There is always going to be ignorant people who are racist for ignorant reasons but that does not mean than everyone will have an encounter with a racist person especially at a young age.
My daughter has all types of people in her life.. Native American, Mexican, White, African American, African, Chinese, Thai, etc. and her dolls are all different nationalities too and she has yet to understand or care that they are not all the same as she is.
Unless my daughter is affected as Dee was or if my daughter starts asking questions as your daughter did I see no reason to talk to her about the differences in races at this point.
It wouldn’t have done Janet’s daughter any more good to talk to her about racism because once her “best friend” told her that she still would have been crushed by it. At that age most kids still repeat a lot of what they see and hear without a regard to what it actually means.
Also talking to your child about speaking to strangers or good vs. bad touches is on a different level than color of skin.
By: whiteymcwheatbread on January 22, 2008
at 3:29 am
I am glad that I was just fortunate enough to grow up in a household where my mother taught us to be colorblind. One of our neighbors was a Hispanic biracial mix when I was little…but color didn’t matter to me. Plus mom’s best friend was black, and she’d take me to play with her little boys when I was small. My innocence wasn’t lost until about 2nd grade. But all though school, I was one of the few people that fit into any “clic” that I wanted. I didn’t understand for a long time in elementary school why the black people sat at a different table than the white kids, so I just split my time between my friends and sat wherever I felt. My dad is a truck driver, so he’s never been home much…in which in a way I am glad. Although my mother is very unracist, I can’t say the same for my father..although he is and has tried very hard.

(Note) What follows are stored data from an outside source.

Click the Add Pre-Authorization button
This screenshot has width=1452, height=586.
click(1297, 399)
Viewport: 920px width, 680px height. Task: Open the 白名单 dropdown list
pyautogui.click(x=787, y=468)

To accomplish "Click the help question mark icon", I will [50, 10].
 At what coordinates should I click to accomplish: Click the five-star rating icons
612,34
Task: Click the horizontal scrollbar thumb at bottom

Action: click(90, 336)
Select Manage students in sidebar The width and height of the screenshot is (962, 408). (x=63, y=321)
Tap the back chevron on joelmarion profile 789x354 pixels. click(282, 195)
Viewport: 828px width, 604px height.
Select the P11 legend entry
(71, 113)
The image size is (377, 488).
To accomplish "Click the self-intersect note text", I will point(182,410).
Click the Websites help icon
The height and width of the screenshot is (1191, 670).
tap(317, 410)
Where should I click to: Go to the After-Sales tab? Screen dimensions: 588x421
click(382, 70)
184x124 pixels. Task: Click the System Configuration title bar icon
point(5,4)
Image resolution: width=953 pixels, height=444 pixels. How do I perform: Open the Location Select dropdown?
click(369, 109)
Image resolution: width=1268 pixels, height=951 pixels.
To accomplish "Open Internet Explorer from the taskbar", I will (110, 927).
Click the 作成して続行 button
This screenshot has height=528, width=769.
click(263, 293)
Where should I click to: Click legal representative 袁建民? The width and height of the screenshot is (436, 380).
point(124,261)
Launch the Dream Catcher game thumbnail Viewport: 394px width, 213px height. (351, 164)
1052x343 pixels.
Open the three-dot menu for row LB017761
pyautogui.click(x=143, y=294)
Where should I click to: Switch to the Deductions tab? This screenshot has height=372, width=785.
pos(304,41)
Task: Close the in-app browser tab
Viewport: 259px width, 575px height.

) But his family is all mixed up as well. We recently found an old document doing genealogy studies. My g-g-g-grandfather literally paid $1500.00 to marry my g-g-g-grandmother in Tennessee. She was half Cherokee/half something else. They have a copy of the record in one of the universities over in TN is how we found it.
)
He’s been making progress is all I can say
I wouldn’t try to educate your kids just yet on it..it’ll happen when it’s time..and CA is right…kids tend to just pop out whatever they’re thinking thru those little mouths hehe
By: ara0062 on January 23, 2008
at 4:49 am
So my daughter said “your gonna die” to me yesterday. I am pretty sure she got it from t.v. but I once again explained to her not to say everything she hears and not to copy everything she sees. Sigh. She also told my son to get off her nipples…She had just asked me what they were the day before and when he pulled on her shirt that was the first thing she said. I am going to have to invest in duct tape for outings LOL.
By: WhiteyMcWheatBread on January 25, 2008
at 3:10 pm
Oh before I forget since we originally were talking about being american. I went to the website: http://www.myelectiondecision.org/survey/index.php
It is really neat for all of you who are voting..
It goes over 5 topics and you rate them and it gives you a total score for all the candidates. Worth looking at if I may say. Considering I was shocked by the results.
By: WhiteyMcWheatBread on January 25, 2008
at 9:15 pm
WmWB I tried the website you mentioned above. Kinda funny, but my thoughts tallied up with and matched who I’d already planned on voting for. Kinda funny!
By: ara0062 on January 25, 2008
at 10:51 pm
A GREAT book on this whole topic that I’ve found helpful is called I’m Chocolate, You’re Vanilla by Maguerite Wright. Its about raising healthy black and biracial children by a psychologist who has extensively studied children’s understanding of race at different ages. It really helped me to see what’s appropriate to share at different ages as she talks about a preschooler’s understanding of race, elementary schooler’s understanding, etc. I’d say it’s a MUST-READ for any parent of biracial children.